There’s just one problem. Nationalization of AI will accelerate the corporate-government fusion we’re already sliding toward. Conservatives rightly fear a Central Bank Digital Currency. They ought to be even more concerned about Central Government AI — a system with even more totalistic power over information, decision-making, and human behavior.

We saw how social media was weaponized to censor conservatives (including President Trump) in the last Democrat administration. The definition of “trust & safety” expanded to mean protecting the public from supposed psychological harms, micro-aggressions, and disinformation (you know, like hearing conservative ideas or true facts about Covid).

That “safety” agenda as applied to AI will be vastly more powerful and Orwellian. AI won’t just moderate posts; it will curate reality — with the ability to rewrite history, enforce ideological conformity, influence policy at scale, mass surveil Americans, and condition the benefits of the many systems it controls on approved behavior.

America won’t win the AI race if we beat China but end up with a CCP-style social credit system in the U.S. — and that is the danger as the government becomes more deeply involved in AI development and assumes direct ownership and control.

Conservatives are right to fear where this is all headed but ought to think more carefully about how regulations they are flirting with now (that are widely celebrated among those with a long history of lust for Big Government) will be used against them the next time a Democrat administration is in power.

5 Replies to “I, For One, Welcome Our New Self-Driving Overlords”

  1. I’ve lived through many computer technical revolutions (e.g. personal computing, internet, objection orientation, open source, tablets, smart phone, cloud computing). Most turned out different than how they were first described. So be skeptical of claims. Keep your powder dry.

  2. At 50% ownership the government will control the relevant AI platform. And it will operate like CBC News on steroids. 90% viewership and dictating every facet of society. Then there’s also the added efficiency of not doing a comprehensive search but just popping out propaganda.

  3. Right now the most effective AI application is search – and that’s rapidly deteriorating because it’s cheaper/faster/less energy intensive to use old material than it is to continually scrape the net for new stuff. As a result AI/search is becoming less and less effective – and that will get worse.

    So the second best AI application right now is customer support – chatbots etc. There will be huge job losses there, but those jobs tend to be in Pakistan, India, or Nigeria – not the U.S. and certainly not Canada or Europe. Instead the U.S. will gain jobs out of this as chatbots run out of depth and the system evolves around processes that escalate some chats to humans – humans with American accents who have a clue what the customer is on about and don’t just follow a script.

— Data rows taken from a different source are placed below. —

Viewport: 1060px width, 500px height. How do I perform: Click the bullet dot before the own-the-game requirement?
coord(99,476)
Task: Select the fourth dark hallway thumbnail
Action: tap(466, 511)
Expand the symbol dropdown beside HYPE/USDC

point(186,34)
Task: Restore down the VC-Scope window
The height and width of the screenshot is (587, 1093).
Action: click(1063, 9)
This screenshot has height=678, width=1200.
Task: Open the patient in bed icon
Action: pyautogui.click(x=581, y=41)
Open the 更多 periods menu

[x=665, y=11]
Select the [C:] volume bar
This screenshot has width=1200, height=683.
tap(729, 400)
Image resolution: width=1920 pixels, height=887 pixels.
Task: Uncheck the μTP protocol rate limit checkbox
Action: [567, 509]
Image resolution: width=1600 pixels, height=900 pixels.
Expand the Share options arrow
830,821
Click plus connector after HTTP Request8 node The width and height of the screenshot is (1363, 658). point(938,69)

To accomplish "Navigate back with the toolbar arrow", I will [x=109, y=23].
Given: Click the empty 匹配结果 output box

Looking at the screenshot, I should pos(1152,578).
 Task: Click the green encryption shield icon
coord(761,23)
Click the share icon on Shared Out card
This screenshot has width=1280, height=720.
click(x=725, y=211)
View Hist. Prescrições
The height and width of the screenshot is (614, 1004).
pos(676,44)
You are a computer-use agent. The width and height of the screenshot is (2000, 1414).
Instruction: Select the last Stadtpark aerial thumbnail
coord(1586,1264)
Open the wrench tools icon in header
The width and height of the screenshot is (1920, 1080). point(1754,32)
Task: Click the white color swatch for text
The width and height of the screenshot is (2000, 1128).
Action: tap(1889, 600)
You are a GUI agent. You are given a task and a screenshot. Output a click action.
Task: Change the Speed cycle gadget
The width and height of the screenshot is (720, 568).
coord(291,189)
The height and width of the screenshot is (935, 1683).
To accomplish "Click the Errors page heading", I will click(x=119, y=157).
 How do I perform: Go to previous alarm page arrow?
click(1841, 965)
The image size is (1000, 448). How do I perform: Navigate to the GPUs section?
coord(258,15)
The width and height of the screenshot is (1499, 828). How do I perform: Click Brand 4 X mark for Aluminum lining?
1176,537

    The third best AI app right now is coding and sort of small utility programming support. That works well – but is really a variation on search since the code it provides is largely made up from bits it locates via the older forms of the search functions. That makes it a great idiot savant – but also subject to an increasing GIGO effect as its inputs start to come from its own outputs. Sad for 1st year compsci grads who used AI to pass; great for those few who have a clue or two – so net effect? raising the bar for getting compsci jobs, but also enriching them.

  4. We could just divert the taxes currently being paid by the data centres into a sovereign wealth fund. But that would mean no new taxes which is NOT what the politicians want.

    The other thing to do, if you really wanted to share the wealth, is corporate tax breaks on profit sharing amongst all the employees, not just the C suite.